From mboxrd@z Thu Jan  1 00:00:00 1970
Return-Path: <bruce.richardson@intel.com>
Received: from mga07.intel.com (mga07.intel.com [134.134.136.100])
 by dpdk.org (Postfix) with ESMTP id D92F21B221
 for <dev@dpdk.org>; Wed,  1 Nov 2017 18:09:43 +0100 (CET)
Received: from fmsmga001.fm.intel.com ([10.253.24.23])
 by orsmga105.jf.intel.com with ESMTP; 01 Nov 2017 10:09:41 -0700
X-ExtLoop1: 1
X-IronPort-AV: E=Sophos;i="5.44,329,1505804400"; d="scan'208";a="1212918666"
Received: from spassas-mobl.ger.corp.intel.com ([10.252.11.64])
 by fmsmga001.fm.intel.com with SMTP; 01 Nov 2017 10:09:11 -0700
Received: by  (sSMTP sendmail emulation); Wed, 01 Nov 2017 17:09:09 +0000
Date: Wed, 1 Nov 2017 17:09:09 +0000
From: Bruce Richardson <bruce.richardson@intel.com>
To: Harry van Haaren <harry.van.haaren@intel.com>
Cc: dev@dpdk.org, pbhagavatula@caviumnetworks.com, thomas@monjalon.net
Message-ID: <20171101170909.GA23264@bricha3-MOBL3.ger.corp.intel.com>
References: <1509450542-123626-1-git-send-email-harry.van.haaren@intel.com>
MIME-Version: 1.0
Content-Type: text/plain; charset=us-ascii
Content-Disposition: inline
In-Reply-To: <1509450542-123626-1-git-send-email-harry.van.haaren@intel.com>
Organization: Intel Research and Development Ireland Ltd.
User-Agent: Mutt/1.9.1 (2017-09-22)
Subject: Re: [dpdk-dev] [PATCH] service: fix race in service on app lcore
 function
X-BeenThere: dev@dpdk.org
X-Mailman-Version: 2.1.15
Precedence: list
List-Id: DPDK patches and discussions <dev.dpdk.org>
List-Unsubscribe: <http://dpdk.org/ml/options/dev>,
 <mailto:dev-request@dpdk.org?subject=unsubscribe>
List-Archive: <http://dpdk.org/ml/archives/dev/>
List-Post: <mailto:dev@dpdk.org>
List-Help: <mailto:dev-request@dpdk.org?subject=help>
List-Subscribe: <http://dpdk.org/ml/listinfo/dev>,
 <mailto:dev-request@dpdk.org?subject=subscribe>
X-List-Received-Date: Wed, 01 Nov 2017 17:09:44 -0000

On Tue, Oct 31, 2017 at 11:49:02AM +0000, Harry van Haaren wrote:
> This commit fixes a possible race condition if an application
> uses the service-cores infrastructure and the function to run
> a service on an application lcore at the same time.
> 
> The fix is to change the num_mapped_cores variable to be an
> atomic variable.
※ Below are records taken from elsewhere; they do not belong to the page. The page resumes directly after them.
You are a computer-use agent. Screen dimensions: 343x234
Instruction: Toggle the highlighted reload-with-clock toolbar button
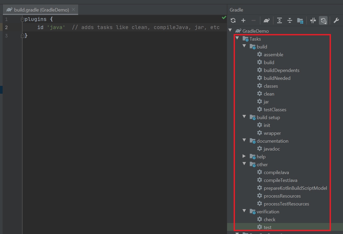pos(323,21)
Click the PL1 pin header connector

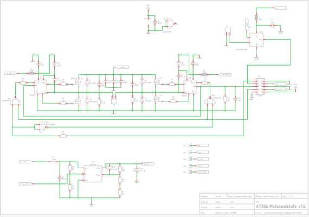pyautogui.click(x=260, y=87)
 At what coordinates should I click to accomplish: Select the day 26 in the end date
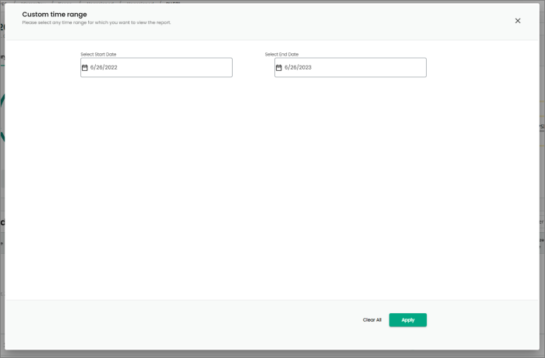pyautogui.click(x=294, y=68)
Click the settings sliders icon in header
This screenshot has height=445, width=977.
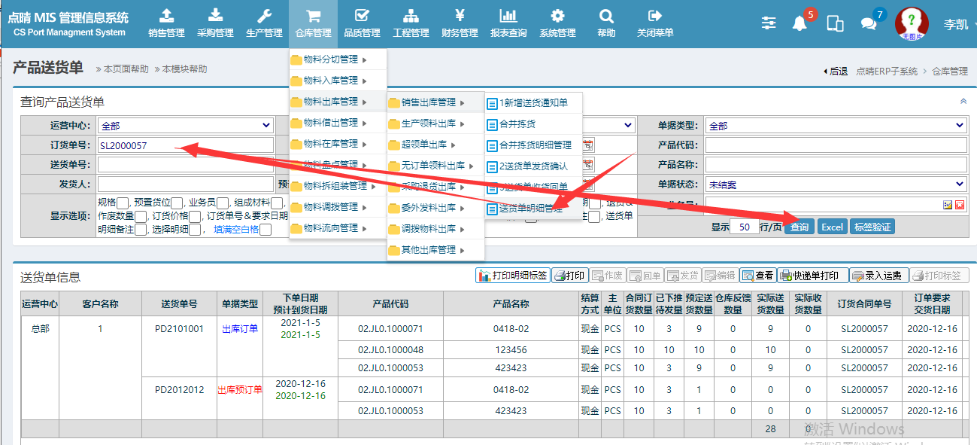coord(768,23)
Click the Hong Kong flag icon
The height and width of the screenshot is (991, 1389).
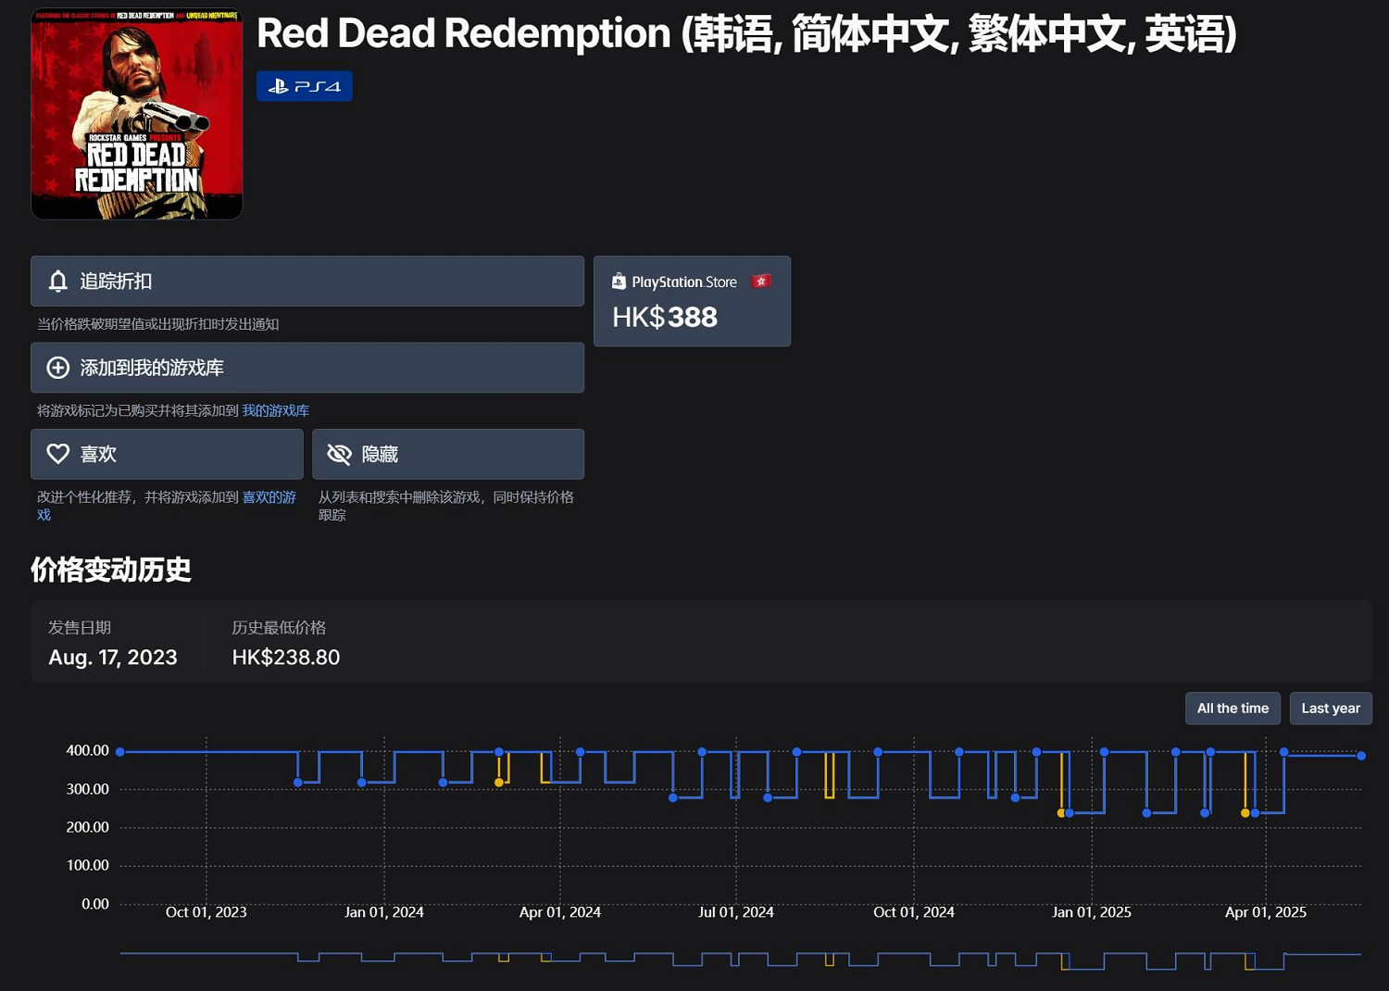click(x=761, y=282)
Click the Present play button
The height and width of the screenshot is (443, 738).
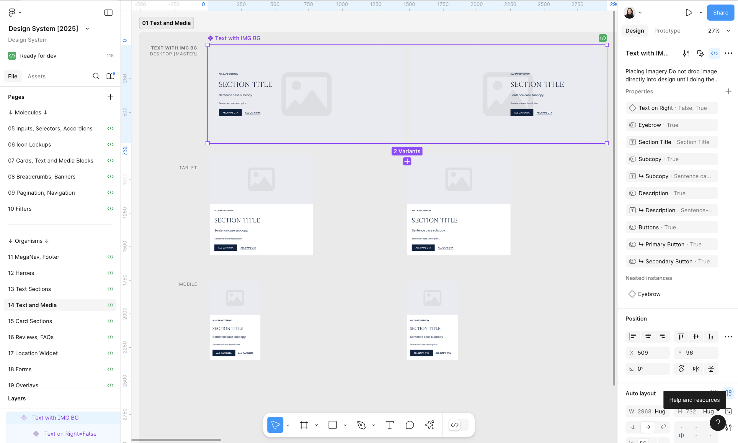click(x=689, y=13)

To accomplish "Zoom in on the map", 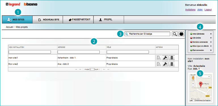I will [x=193, y=84].
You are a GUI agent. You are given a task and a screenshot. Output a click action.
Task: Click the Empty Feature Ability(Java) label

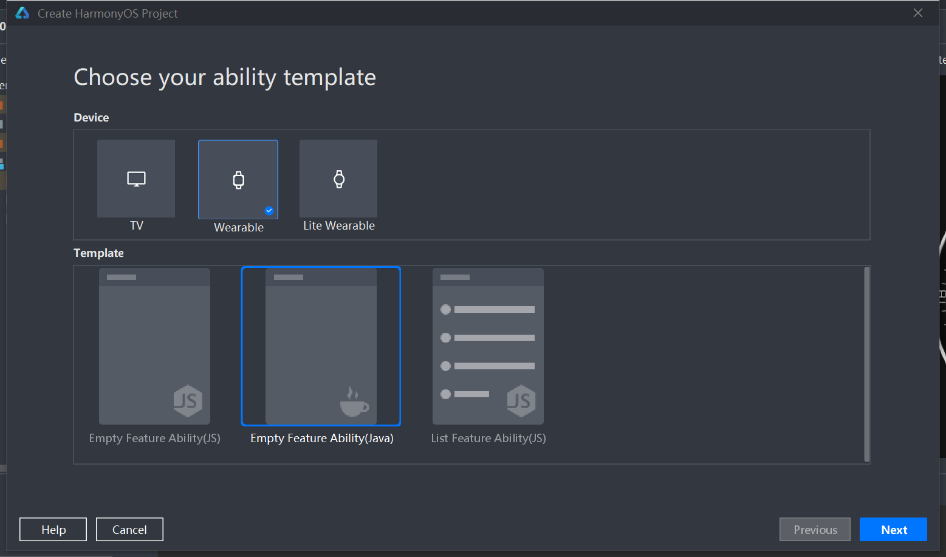click(x=322, y=439)
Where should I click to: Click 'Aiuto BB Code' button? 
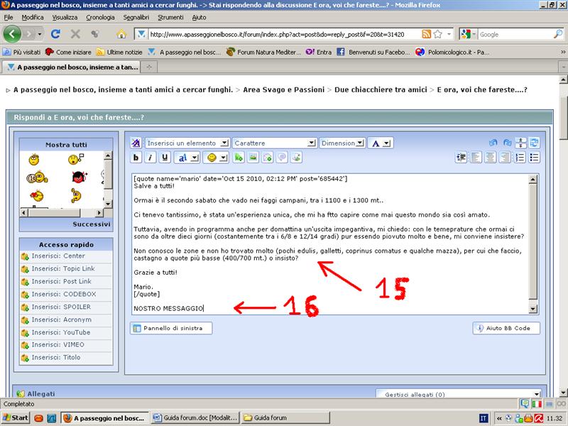pos(506,328)

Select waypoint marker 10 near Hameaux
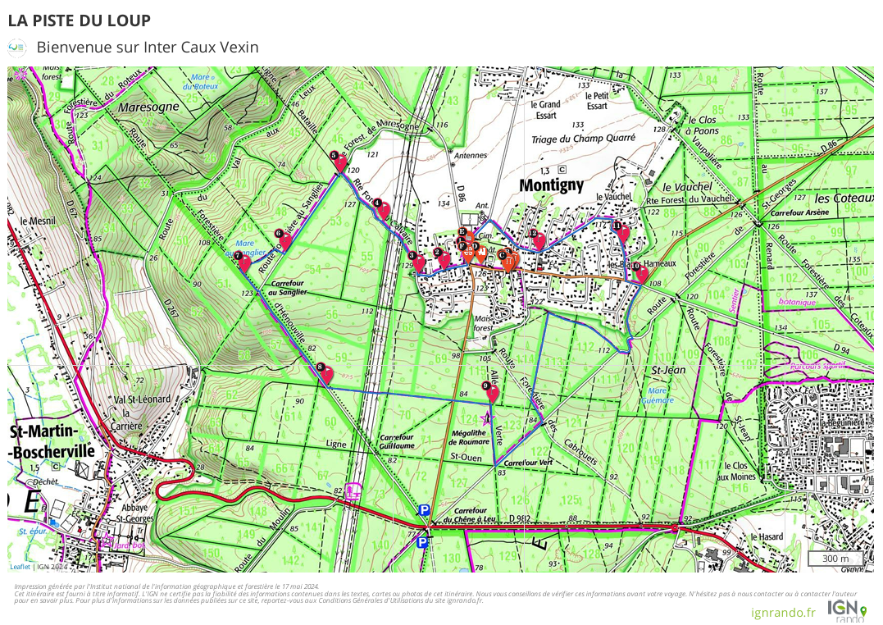641,271
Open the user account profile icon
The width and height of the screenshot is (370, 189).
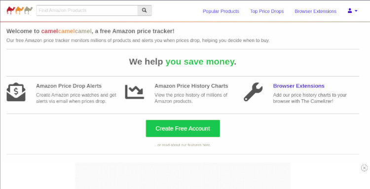coord(350,11)
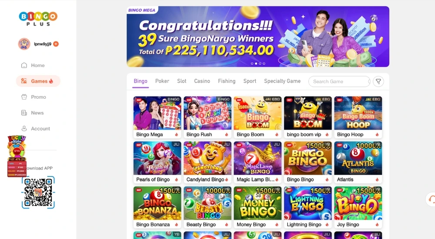Open Account in the sidebar menu
The image size is (435, 239).
36,129
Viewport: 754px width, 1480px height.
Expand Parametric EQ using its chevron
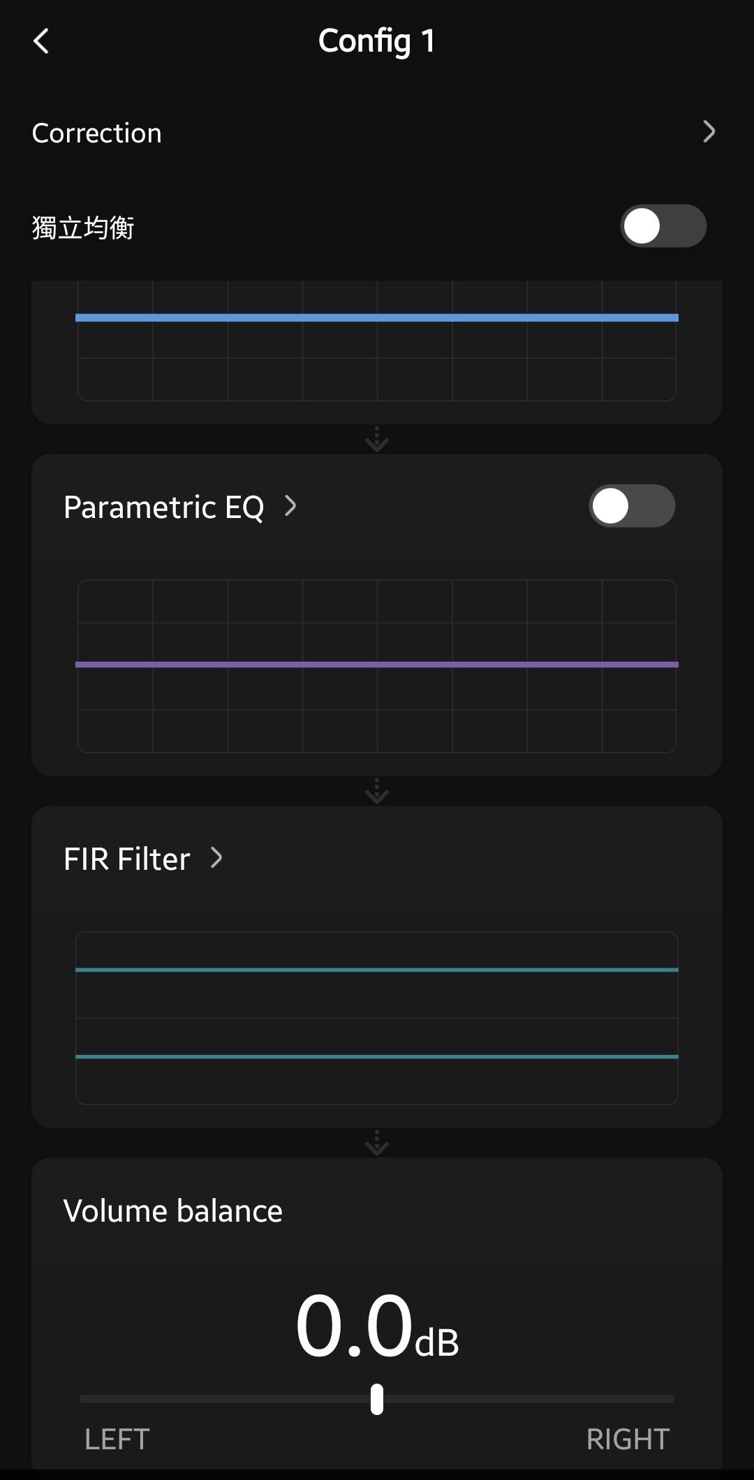pyautogui.click(x=290, y=506)
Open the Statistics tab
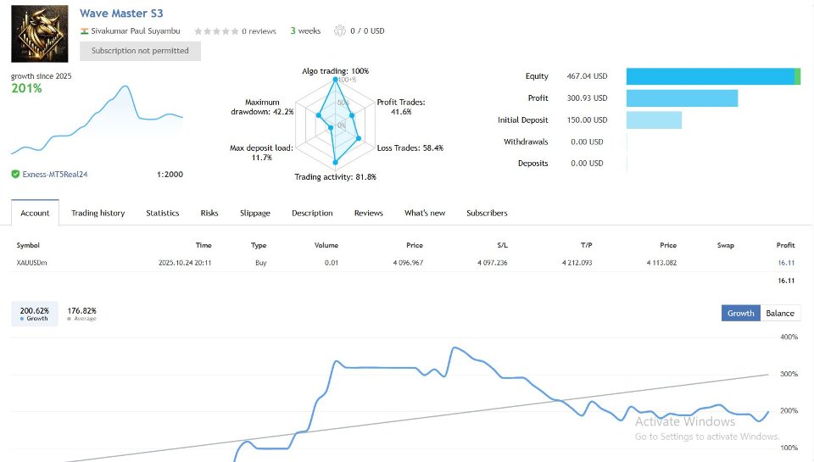Screen dimensions: 814x462 click(x=162, y=213)
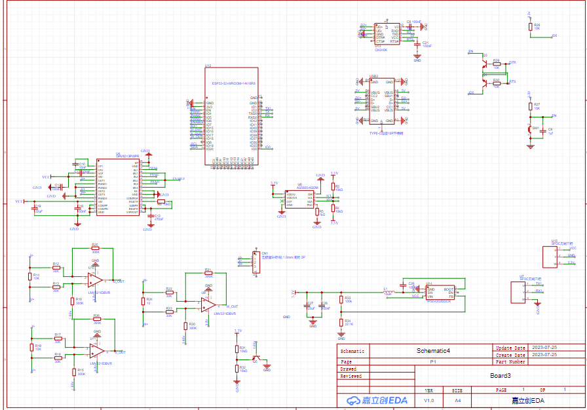This screenshot has height=410, width=587.
Task: Click the U9 op-amp with V_OUT output
Action: 209,304
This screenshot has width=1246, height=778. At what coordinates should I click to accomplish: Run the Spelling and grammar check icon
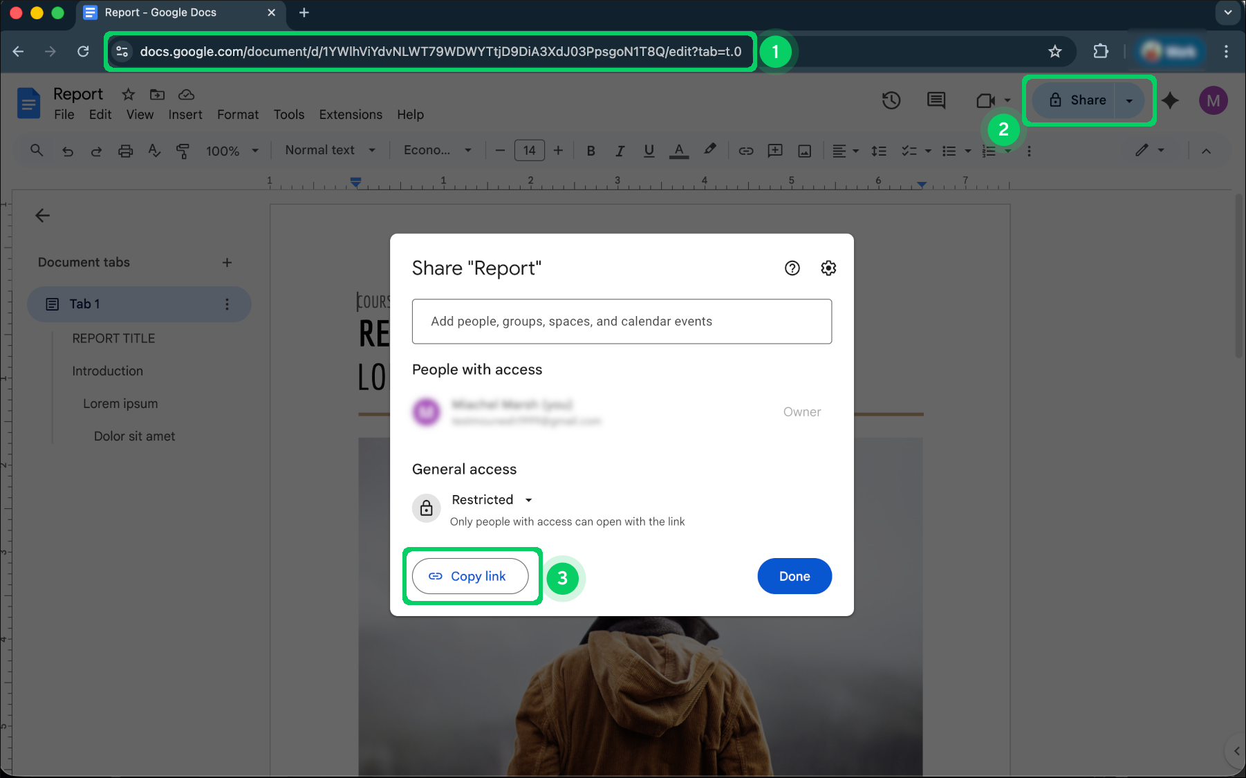click(154, 150)
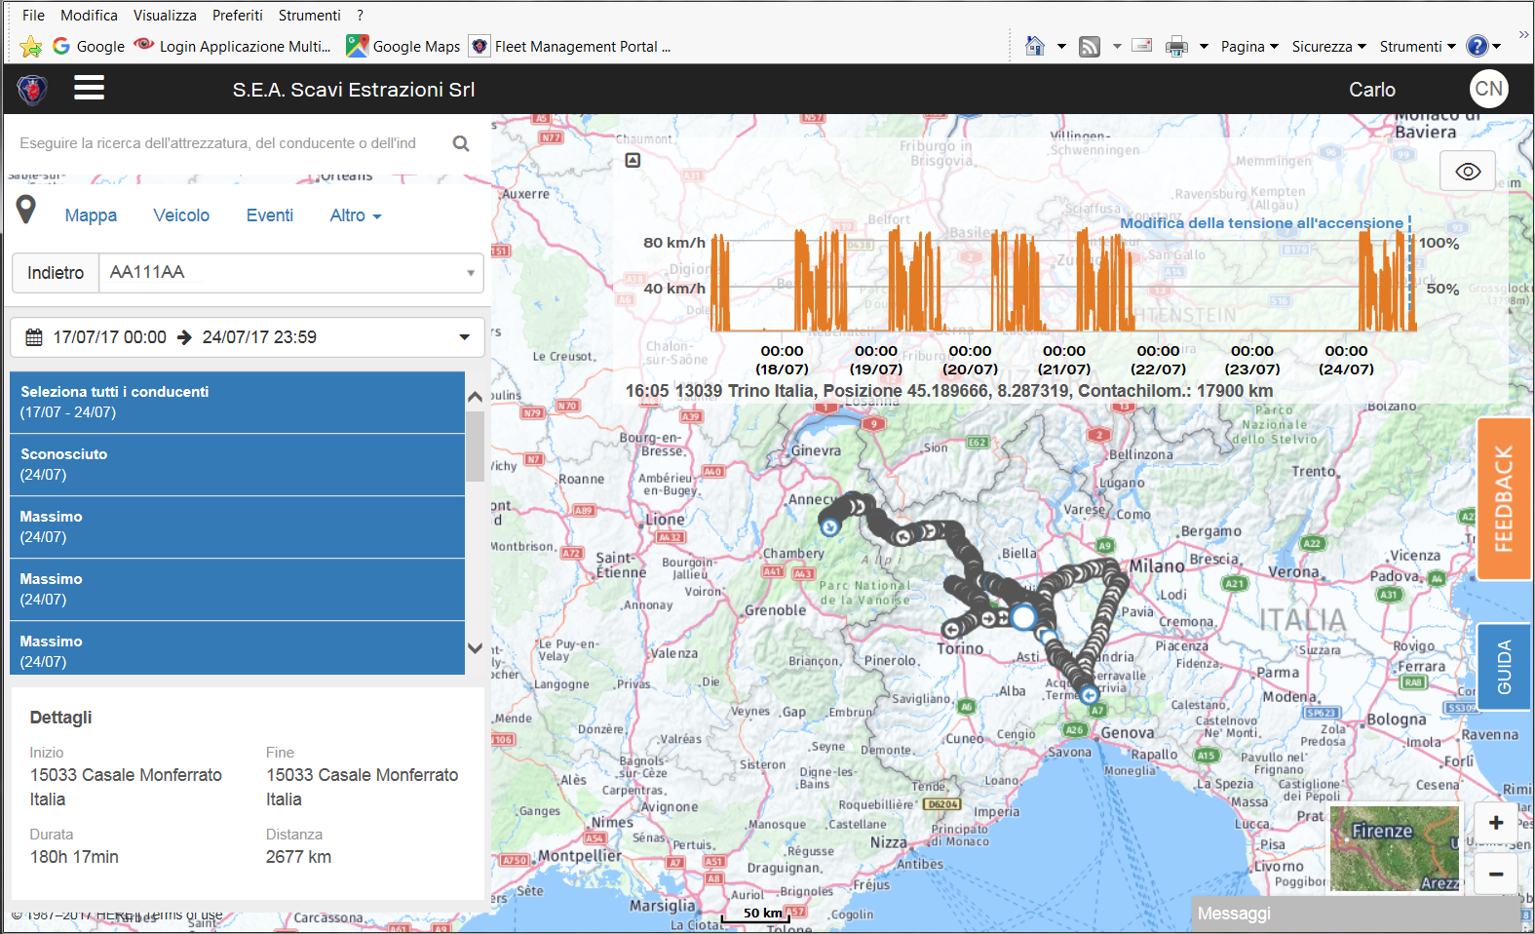Open the Preferiti browser menu
This screenshot has height=934, width=1535.
click(238, 16)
This causes concurrent accesses by multiple
> threads to a service using rte_service_run_iter_on_app_lcore()
> to detect if another core is currently mapped to the service,
> and refuses to run if it is not multi-thread safe.
> 
> No performance impact is expected as the mappings for the
> service-cores changes at control-path frequency, hence the
> change from an ordinary write to an atomic write will not
> have any significant impact.
> 
> Two unit tests were added to verify the behaviour of the
> function to run a service on an application core, testing both
> a multi-thread safe service, and a multi-thread unsafe service.
> 
> The doxygen API documentation for the function has been updated
> to reflect the current and correct behaviour.
> 
> Fixes: e9139a32f6e8 ("service: add function to run on app lcore")
> 
> Signed-off-by: Harry van Haaren <harry.van.haaren@intel.com>
> 
> ---
> 
<snip>
@@ -381,8 +381,28 @@ service_run(uint32_t i, struct core_state *cs, uint64_t service_mask)
>  int32_t rte_service_run_iter_on_app_lcore(uint32_t id)
>  {
>  	/* run service on calling core, using all-ones as the service mask */
> +	if (!service_valid(id))
> +		return -EINVAL;
> +
>  	struct core_state *cs = &lcore_states[rte_lcore_id()];
> -	return service_run(id, cs, UINT64_MAX);
> +	struct rte_service_spec_impl *s = &rte_services[id];
> +
> +	/* Atomically add this core to the mapped cores first, then examine if
> +	 * we can run the service. This avoids a race condition between
> +	 * checking the value, and atomically adding to the mapped count.
> +	 */
> +	rte_atomic32_inc(&s->num_mapped_cores);
> +
> +	if (service_mt_safe(s) == 0 &&
> +			rte_atomic32_read(&s->num_mapped_cores) > 1) {
> +		rte_atomic32_dec(&s->num_mapped_cores);
> +		return -EBUSY;
> +	}
> +
> +	int ret = service_run(id, cs, UINT64_MAX);
> +	rte_atomic32_dec(&s->num_mapped_cores);
> +
> +	return ret;
>  }

Do we really need to do an atomic inc and dec in this function? If we
check that there are no service cores mapped, would that not be enough
for safety? If an app core is calling a service, the control plane is
unlikely to decide to start spawning off a service core for that
service simultaneously. Manipulating the count is safer, yes, but unlike
the other changes in this patch, this one will affect performance, so I
think we can go without. Similarly, for multiple data plane threads
calling the same service simultaneously: everything else dataplane is
done without locks so I think this should be too.

/Bruce